Por el contrario, Cuarón adopta muchas de sus estrategias
del genio inagotable de Federico Fellini. Para contar esos dos años de su
semi–autobiografía, el director mexicano toma Amarcord (1974) como manual de cabecera, al narrar sus recuerdos de
infancia filtrados oblicuamente por otro personaje (Cleo es un alter ego de Liboria Rodríguez, nana de
los hermanitos Cuarón; en el caso de Federico, los recuerdos de Titta, su amigo
de la Rimini natal). El nombre propio “Roma” designa el barrio donde creció el
director de Y tu mamá también (2001),
pero también el título de otro film de Fellini de 1972, mezcla de fastuosa
autobiografía y de falso documental. Y los extensos planos panorámicos de los
interiores de un departamento, los numerosos desplazamientos laterales de
cámara, otorgan una sensación de espectacularidad y sensualidad, un carácter de
fresco suntuoso, similares a muchos planos de La dolce vita (1960).
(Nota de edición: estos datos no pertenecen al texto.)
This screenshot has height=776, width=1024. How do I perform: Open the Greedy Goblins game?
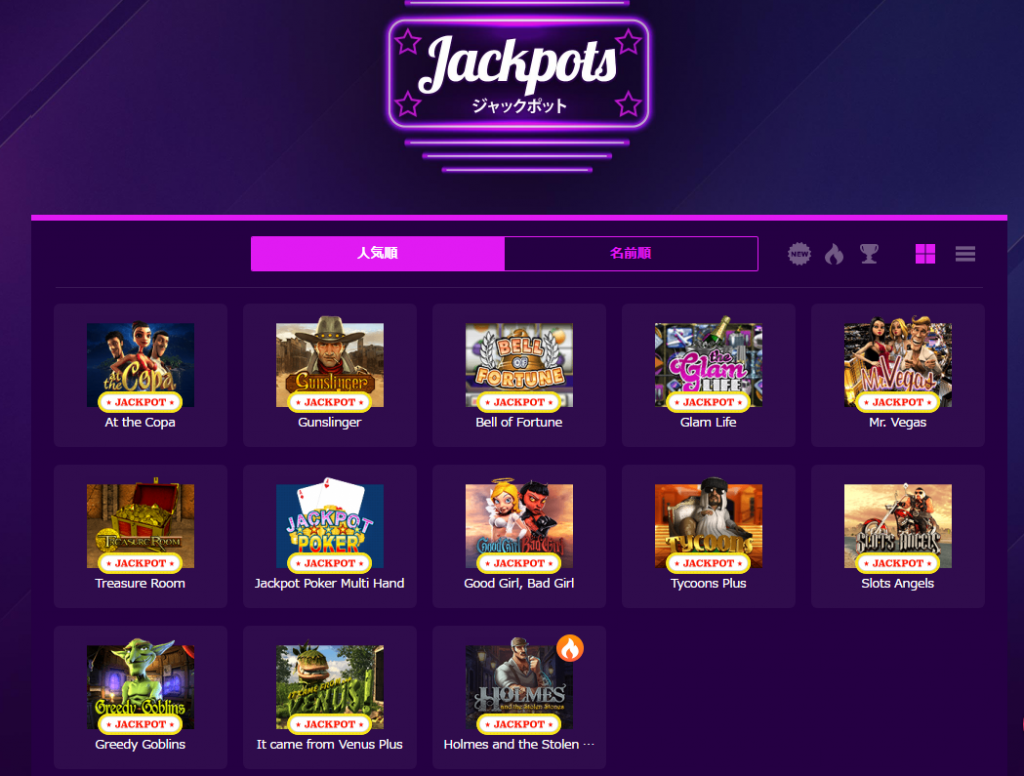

No por nada el mar es el marco donde una de las
secuencias más importantes de Roma tiene su desarrollo, conjugando el peligro
de muerte, la confesión de un personaje (al igual que en La strada) y la mancomunión de los miembros de esa extraña familia
(los desahuciados hedonistas de La dolce
vita, reunidos en torno a una extraña criatura expulsada por el vientre
acuoso), todos víctimas de un naufragio; en el caso de los mexicanos ocasionado
por el rígido patriarcado; en el caso de Fellini, por la alienación y la crisis
espiritual entre los seres humanos.
Hay también lugar para los elementos circenses. Louis de
Funes hace sus bufonadas a través de la pantalla grande (La gran guerra, 1965) para entretener a los niños, mientras que el
profesor Zovek (un forzudo con dos dedos de frente más que el Zampanó que
encarnara Anthony Quinn en La strada)
encandila por televisión y en vivo, anestesiando a los pobres mientras los
ricos y el gobierno del PRI se adueñan de sus tierras. El personaje mismo de
Fermín, si se quiere, es un bufón, con su absurda exhibición de artes marciales
y su conducta despreciable hacia la muchacha a la que estafó, por no hablar de
lo que lo ocupa cuando no está entrenando.
Varios segmentos de Roma resuman el tono entre siniestro
y grotesco del maestro: una pared tachonada de las cabezas de los perros que
pertenecieron a una familia decadente; una partida de tiro al blanco donde
estadounidenses cohabitan con nativos; un plano de una familia derrotada bajo
un cangrejo publicitario, aluden a las yuxtaposiciones de elementos
incongruentes tan habituales en el director de Los inútiles (1952).
Tantos goces y resplandores para la épica de una mujer
humilde merecían exhibirse en la pantalla grande. Pero Netflix, productora del
menos cosmopolita de los films de Cuarón, decidió –en nuestro país- estrenarla
por la pequeña. De más está decir que Roma sobrevive a semejante decisión y que
es uno de los mejores films del año.